Are Your GPU Servers Starved of Data?
David Hiatt. November 17, 2017
As Machine Learning and AI become more pervasive in all aspects of business, corporations are deploying tens to hundreds of specialized servers in their enterprise cloud. These servers, which often cost six figures, utilize GPUs from companies such as NVidia and Intel. GPU-based servers are capable of processing thousands of parallel processes, making them ideal for training and inference; however, the challenge is to make sure the expensive GPUs are not idling. In summary, the objective is to make the problem a compute-bound problem, not an I/O-bound problem.
GPUs are being widely adopted in applications such as training systems for autonomous vehicles. The sensor and camera data can be hundreds of TBs per day and grows exponentially. The underlying storage sub-system must have the flexibility to seamlessly increase in capacity under a single namespace, to automatically tier old data to a lower cost storage tier for future interrogation, and to provide the high throughput required regardless of the storage size.
One of our recent design-ins involved an AI application for a training cloud. The complete system has a hundred GPUs deployed in a single cluster. To ensure the expensive GPU systems are kept busy, the I/O demands tens of GBs of bandwidth (BW) at very low latencies. As this cluster grows to a few hundred GPUs in the future, the challenge with BW and latency will become even more pronounced. The customer’s challenge was to design and deploy a storage architecture capable of feeding the GPU cluster today and scale to accommodate future growth without impacting future performance.

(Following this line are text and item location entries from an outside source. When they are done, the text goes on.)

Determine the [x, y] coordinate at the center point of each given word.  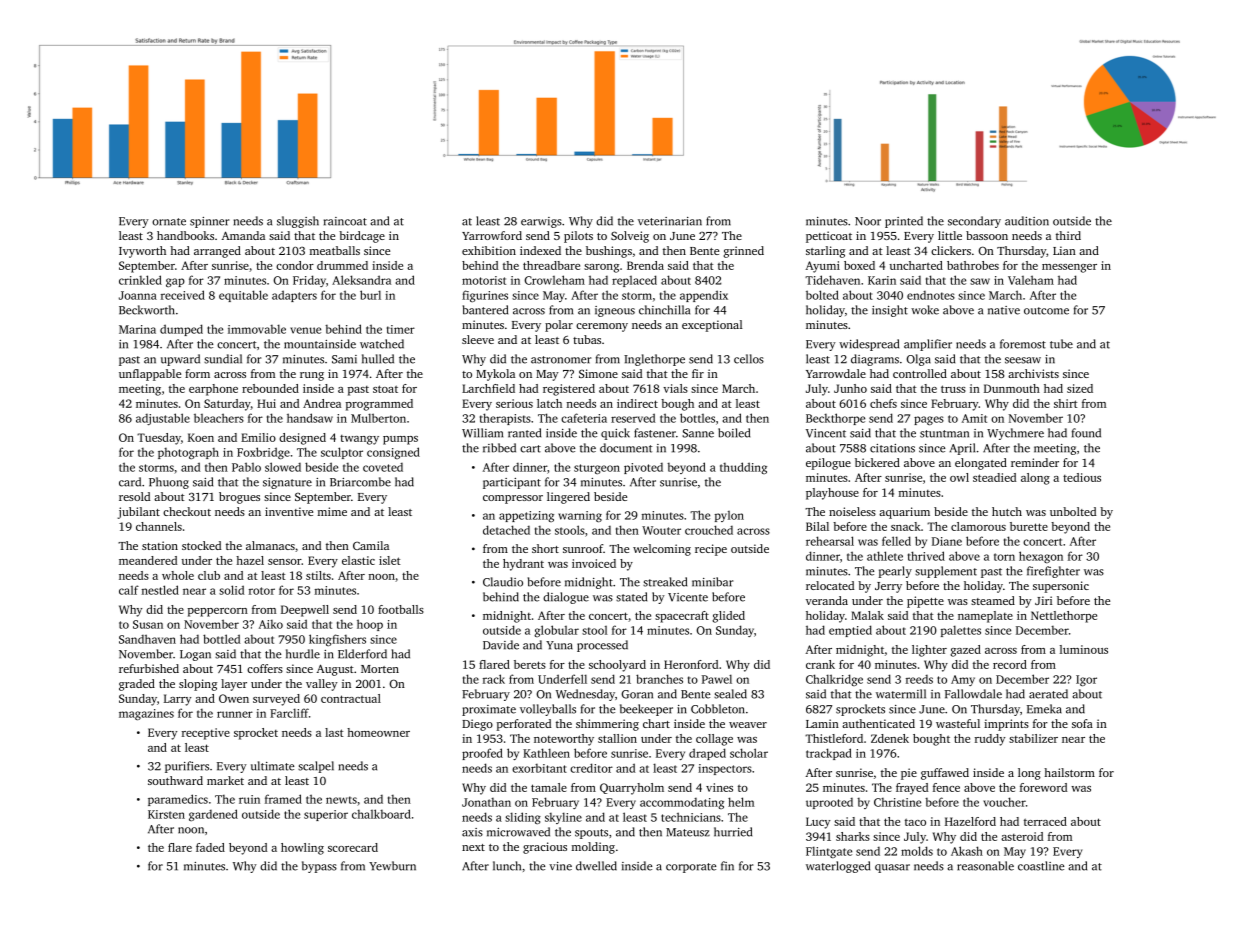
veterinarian [670, 221]
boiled [734, 433]
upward [180, 360]
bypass [319, 867]
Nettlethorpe [1064, 617]
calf [129, 590]
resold [134, 496]
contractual [351, 698]
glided [728, 617]
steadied [994, 477]
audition [1027, 221]
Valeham [1031, 280]
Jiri [1043, 600]
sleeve [478, 339]
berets [530, 664]
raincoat [345, 221]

Many storage appliances claim great bandwidth performance; the challenge is delivering great performance at low latency and for machine learning applications you should really care about read latency. In the customer’s case, WekaIO Matrix scale out file system running on commodity storage servers was benchmarked against other all-flash NAS appliances and proved to be the only viable storage platform that could deliver high bandwidth at low latency. In tests, Matrix delivered over 4GB/second bandwidth for 1MB files to a single GPU client.

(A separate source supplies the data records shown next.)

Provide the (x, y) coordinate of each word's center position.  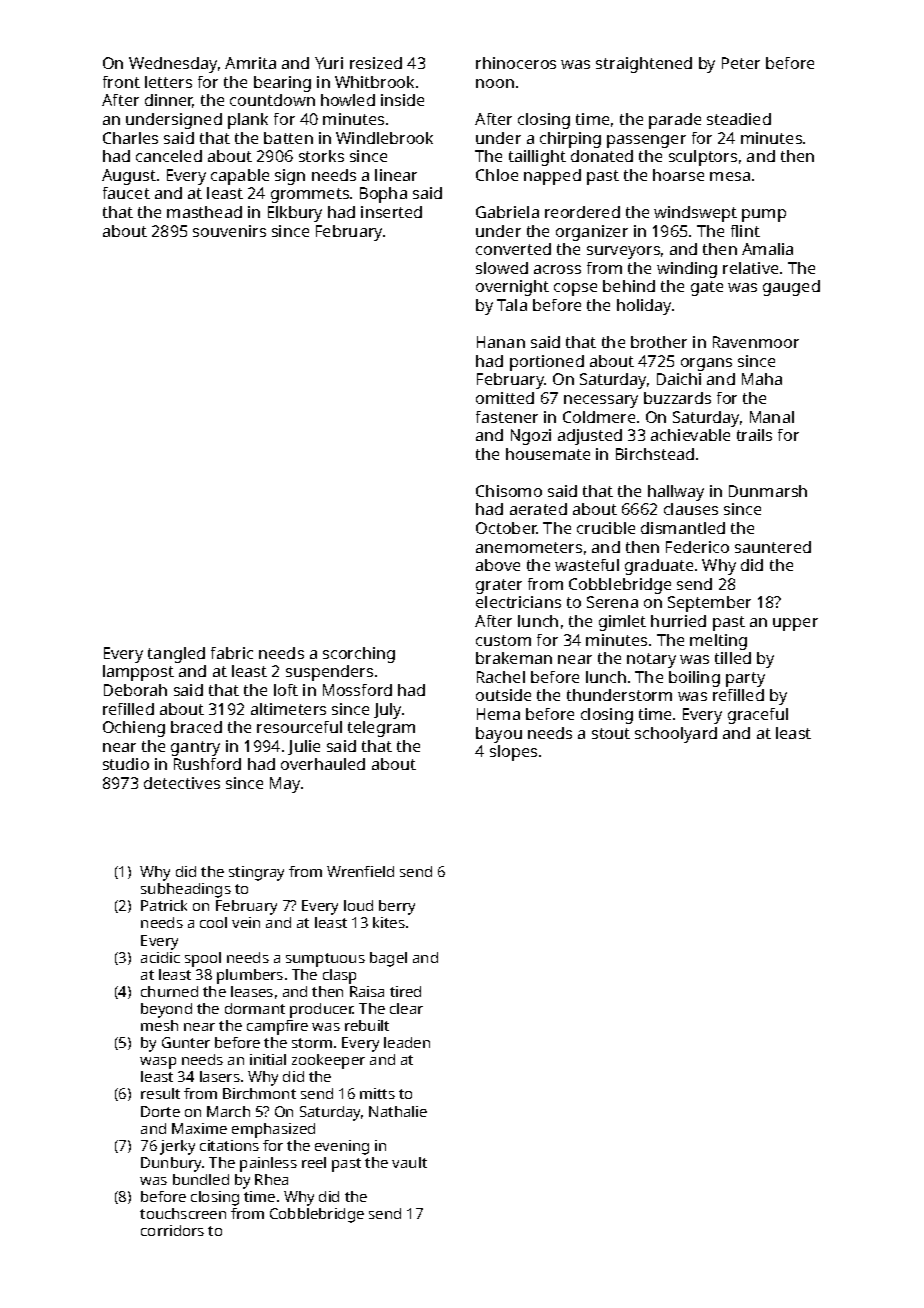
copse (575, 289)
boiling (694, 679)
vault (409, 1162)
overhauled (323, 764)
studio (126, 764)
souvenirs (229, 231)
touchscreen (183, 1213)
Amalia (767, 249)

WekaIO’s patent protected technology includes distributed metadata and virtualization technology, which eliminates most of the latencies associated with the OS kernel. The software scales performance linearly, ensuring it can maintain performance as the GPU cluster grows. Finally, its internal tiering capability can migrate old and cold data to low cost object storage located either on-premises or in the cloud for the best economics.
If you have a large cluster of GPUs to power your machine learning and AI applications, then you cannot afford to have them idling. You need a storage system that keeps the cluster saturated. The only viable storage solution that will match your workload needs, while reducing your overall TCO, is WekaIO’s Matrix scale out file system.